[Items for locating words and elements]
=-=-=

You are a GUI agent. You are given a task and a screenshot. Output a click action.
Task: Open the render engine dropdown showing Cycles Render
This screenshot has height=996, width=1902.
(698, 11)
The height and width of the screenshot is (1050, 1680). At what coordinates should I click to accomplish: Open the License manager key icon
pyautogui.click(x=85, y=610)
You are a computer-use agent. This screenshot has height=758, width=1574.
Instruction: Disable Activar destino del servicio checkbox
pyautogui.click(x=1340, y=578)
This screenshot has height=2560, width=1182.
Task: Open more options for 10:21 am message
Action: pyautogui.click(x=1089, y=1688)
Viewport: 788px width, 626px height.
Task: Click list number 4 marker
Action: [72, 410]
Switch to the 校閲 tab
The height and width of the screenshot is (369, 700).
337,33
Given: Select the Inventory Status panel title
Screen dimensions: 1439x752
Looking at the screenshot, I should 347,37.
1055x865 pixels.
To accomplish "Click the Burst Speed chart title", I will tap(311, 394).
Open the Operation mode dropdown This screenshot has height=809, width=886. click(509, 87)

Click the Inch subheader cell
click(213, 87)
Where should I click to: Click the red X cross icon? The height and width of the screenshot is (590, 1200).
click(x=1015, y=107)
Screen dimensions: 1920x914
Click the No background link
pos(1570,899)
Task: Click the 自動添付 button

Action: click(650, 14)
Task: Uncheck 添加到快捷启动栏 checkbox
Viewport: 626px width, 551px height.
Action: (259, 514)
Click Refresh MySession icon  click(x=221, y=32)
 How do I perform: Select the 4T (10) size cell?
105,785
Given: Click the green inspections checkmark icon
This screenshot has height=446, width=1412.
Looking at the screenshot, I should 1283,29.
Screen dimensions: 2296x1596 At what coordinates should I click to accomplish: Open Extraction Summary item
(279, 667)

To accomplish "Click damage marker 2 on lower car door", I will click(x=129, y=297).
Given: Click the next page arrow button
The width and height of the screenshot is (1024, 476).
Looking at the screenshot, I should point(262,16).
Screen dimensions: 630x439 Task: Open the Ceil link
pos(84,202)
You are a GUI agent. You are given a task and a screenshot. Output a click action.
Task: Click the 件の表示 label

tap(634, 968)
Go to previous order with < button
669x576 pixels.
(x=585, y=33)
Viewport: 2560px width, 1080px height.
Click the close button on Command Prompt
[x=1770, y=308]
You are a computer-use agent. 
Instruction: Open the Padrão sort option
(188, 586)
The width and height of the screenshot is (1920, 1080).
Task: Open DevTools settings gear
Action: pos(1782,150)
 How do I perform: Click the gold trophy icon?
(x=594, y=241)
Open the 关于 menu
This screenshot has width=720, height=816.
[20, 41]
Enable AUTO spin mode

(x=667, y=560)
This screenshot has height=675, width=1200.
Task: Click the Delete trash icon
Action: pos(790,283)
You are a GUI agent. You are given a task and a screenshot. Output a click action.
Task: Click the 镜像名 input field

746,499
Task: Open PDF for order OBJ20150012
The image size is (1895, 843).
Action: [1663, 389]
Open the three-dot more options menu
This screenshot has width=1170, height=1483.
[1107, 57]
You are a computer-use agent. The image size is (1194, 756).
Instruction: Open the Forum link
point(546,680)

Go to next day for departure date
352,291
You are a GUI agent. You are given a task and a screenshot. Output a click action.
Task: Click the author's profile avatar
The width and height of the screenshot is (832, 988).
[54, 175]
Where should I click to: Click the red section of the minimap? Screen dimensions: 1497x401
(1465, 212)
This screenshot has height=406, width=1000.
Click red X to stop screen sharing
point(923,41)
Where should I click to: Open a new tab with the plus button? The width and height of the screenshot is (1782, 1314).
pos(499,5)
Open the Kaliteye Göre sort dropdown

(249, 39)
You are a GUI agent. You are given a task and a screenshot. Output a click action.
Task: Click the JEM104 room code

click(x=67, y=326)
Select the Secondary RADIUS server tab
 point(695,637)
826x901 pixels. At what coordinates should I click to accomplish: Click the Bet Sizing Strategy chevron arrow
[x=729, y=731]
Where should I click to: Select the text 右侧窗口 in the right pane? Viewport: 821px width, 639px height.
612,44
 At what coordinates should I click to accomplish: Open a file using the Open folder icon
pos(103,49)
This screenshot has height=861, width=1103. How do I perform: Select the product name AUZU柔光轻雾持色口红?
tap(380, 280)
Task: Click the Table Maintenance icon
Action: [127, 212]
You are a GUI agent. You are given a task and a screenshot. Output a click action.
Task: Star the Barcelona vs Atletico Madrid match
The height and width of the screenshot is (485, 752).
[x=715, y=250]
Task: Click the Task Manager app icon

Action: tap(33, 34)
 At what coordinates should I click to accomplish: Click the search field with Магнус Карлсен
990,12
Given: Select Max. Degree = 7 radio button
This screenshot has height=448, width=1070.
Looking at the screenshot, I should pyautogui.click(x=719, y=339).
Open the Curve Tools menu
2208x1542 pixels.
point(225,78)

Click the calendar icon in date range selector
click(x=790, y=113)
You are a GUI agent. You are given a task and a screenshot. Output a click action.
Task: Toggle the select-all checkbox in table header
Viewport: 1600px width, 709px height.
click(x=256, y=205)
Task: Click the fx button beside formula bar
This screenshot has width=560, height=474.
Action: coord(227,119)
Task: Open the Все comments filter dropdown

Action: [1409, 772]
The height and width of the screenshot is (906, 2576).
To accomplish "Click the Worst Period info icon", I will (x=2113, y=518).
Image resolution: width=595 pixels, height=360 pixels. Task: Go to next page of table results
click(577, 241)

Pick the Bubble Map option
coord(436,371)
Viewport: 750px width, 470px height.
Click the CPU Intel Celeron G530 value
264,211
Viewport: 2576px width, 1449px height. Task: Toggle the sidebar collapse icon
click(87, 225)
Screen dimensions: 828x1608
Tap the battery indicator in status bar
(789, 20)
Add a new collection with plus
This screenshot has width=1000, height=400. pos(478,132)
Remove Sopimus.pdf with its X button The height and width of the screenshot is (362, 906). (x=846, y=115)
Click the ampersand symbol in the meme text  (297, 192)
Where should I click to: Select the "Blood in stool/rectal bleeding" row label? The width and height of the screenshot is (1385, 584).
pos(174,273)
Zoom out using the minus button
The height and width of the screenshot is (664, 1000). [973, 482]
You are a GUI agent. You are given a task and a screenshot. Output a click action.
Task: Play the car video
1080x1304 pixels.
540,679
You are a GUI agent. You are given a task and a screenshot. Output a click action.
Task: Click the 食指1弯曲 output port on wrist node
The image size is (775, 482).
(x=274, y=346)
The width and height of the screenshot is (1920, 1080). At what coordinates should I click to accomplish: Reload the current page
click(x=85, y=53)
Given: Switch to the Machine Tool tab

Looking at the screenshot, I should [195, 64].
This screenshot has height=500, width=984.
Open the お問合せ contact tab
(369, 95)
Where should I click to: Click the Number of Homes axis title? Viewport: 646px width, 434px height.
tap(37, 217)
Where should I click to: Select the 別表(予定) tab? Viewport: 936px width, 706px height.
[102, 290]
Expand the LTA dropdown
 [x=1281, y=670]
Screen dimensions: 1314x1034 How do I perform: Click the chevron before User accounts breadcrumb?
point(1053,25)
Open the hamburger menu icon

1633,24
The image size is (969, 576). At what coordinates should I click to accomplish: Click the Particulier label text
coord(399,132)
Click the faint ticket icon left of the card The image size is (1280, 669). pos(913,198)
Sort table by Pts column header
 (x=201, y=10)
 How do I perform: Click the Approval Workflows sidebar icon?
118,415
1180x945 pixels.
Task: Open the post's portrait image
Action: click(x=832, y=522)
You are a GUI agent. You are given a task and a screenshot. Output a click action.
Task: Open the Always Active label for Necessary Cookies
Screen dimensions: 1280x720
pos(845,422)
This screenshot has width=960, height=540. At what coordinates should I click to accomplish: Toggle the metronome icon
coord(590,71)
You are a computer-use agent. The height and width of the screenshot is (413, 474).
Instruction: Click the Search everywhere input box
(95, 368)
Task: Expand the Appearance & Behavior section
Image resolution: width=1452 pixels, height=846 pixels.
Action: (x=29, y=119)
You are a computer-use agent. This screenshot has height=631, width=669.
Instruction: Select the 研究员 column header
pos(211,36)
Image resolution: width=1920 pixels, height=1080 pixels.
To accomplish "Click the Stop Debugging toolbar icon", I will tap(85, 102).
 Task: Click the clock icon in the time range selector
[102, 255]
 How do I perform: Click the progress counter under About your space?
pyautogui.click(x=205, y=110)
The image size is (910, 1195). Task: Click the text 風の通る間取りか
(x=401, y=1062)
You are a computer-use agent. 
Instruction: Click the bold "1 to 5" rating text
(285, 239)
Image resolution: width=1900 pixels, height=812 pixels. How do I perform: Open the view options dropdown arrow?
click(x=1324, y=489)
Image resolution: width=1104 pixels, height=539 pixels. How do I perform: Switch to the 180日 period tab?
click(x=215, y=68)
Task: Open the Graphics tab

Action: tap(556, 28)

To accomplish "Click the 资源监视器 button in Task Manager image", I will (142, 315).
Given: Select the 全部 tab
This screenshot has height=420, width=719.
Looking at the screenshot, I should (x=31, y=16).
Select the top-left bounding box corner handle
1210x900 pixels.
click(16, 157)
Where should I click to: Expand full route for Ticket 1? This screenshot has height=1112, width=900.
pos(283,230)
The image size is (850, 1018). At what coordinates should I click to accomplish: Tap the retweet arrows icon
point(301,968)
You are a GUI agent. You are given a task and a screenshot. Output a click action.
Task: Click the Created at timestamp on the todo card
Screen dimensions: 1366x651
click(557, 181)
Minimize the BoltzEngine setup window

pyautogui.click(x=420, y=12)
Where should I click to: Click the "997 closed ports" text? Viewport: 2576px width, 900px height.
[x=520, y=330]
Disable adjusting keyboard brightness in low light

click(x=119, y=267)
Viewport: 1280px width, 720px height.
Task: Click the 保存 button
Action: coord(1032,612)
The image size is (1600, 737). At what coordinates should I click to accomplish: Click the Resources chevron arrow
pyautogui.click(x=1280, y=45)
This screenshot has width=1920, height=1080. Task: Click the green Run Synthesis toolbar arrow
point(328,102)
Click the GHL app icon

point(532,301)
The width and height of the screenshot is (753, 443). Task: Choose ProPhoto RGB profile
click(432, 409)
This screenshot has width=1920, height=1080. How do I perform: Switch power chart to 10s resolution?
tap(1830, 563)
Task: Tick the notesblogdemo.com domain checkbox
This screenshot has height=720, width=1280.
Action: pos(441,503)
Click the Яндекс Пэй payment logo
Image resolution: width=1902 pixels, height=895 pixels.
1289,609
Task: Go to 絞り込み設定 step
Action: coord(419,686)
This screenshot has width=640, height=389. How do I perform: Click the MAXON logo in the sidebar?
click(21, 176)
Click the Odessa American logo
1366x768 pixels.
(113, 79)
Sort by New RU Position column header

=-=-=

● **PROBLEM**:
Reproduce unchanged the lines of the items in the stretch from the line containing "Switch to the 校閲 tab" through the line containing "Action: pos(1782,150)", including both of those lines.

● **COMPLETE OUTPUT**:
Switch to the 校閲 tab
The height and width of the screenshot is (369, 700).
337,33
Given: Select the Inventory Status panel title
Screen dimensions: 1439x752
Looking at the screenshot, I should 347,37.
1055x865 pixels.
To accomplish "Click the Burst Speed chart title", I will tap(311, 394).
Open the Operation mode dropdown This screenshot has height=809, width=886. click(509, 87)

Click the Inch subheader cell
click(213, 87)
Where should I click to: Click the red X cross icon? The height and width of the screenshot is (590, 1200).
click(x=1015, y=107)
Screen dimensions: 1920x914
Click the No background link
pos(1570,899)
Task: Click the 自動添付 button

Action: click(650, 14)
Task: Uncheck 添加到快捷启动栏 checkbox
Viewport: 626px width, 551px height.
Action: (259, 514)
Click Refresh MySession icon  click(x=221, y=32)
 How do I perform: Select the 4T (10) size cell?
105,785
Given: Click the green inspections checkmark icon
This screenshot has height=446, width=1412.
Looking at the screenshot, I should 1283,29.
Screen dimensions: 2296x1596 At what coordinates should I click to accomplish: Open Extraction Summary item
(279, 667)

To accomplish "Click damage marker 2 on lower car door", I will click(x=129, y=297).
Given: Click the next page arrow button
The width and height of the screenshot is (1024, 476).
Looking at the screenshot, I should point(262,16).
Screen dimensions: 630x439 Task: Open the Ceil link
pos(84,202)
You are a GUI agent. You are given a task and a screenshot. Output a click action.
Task: Click the 件の表示 label

tap(634, 968)
Go to previous order with < button
669x576 pixels.
(x=585, y=33)
Viewport: 2560px width, 1080px height.
Click the close button on Command Prompt
[x=1770, y=308]
You are a computer-use agent. 
Instruction: Open the Padrão sort option
(188, 586)
The width and height of the screenshot is (1920, 1080).
Task: Open DevTools settings gear
Action: pos(1782,150)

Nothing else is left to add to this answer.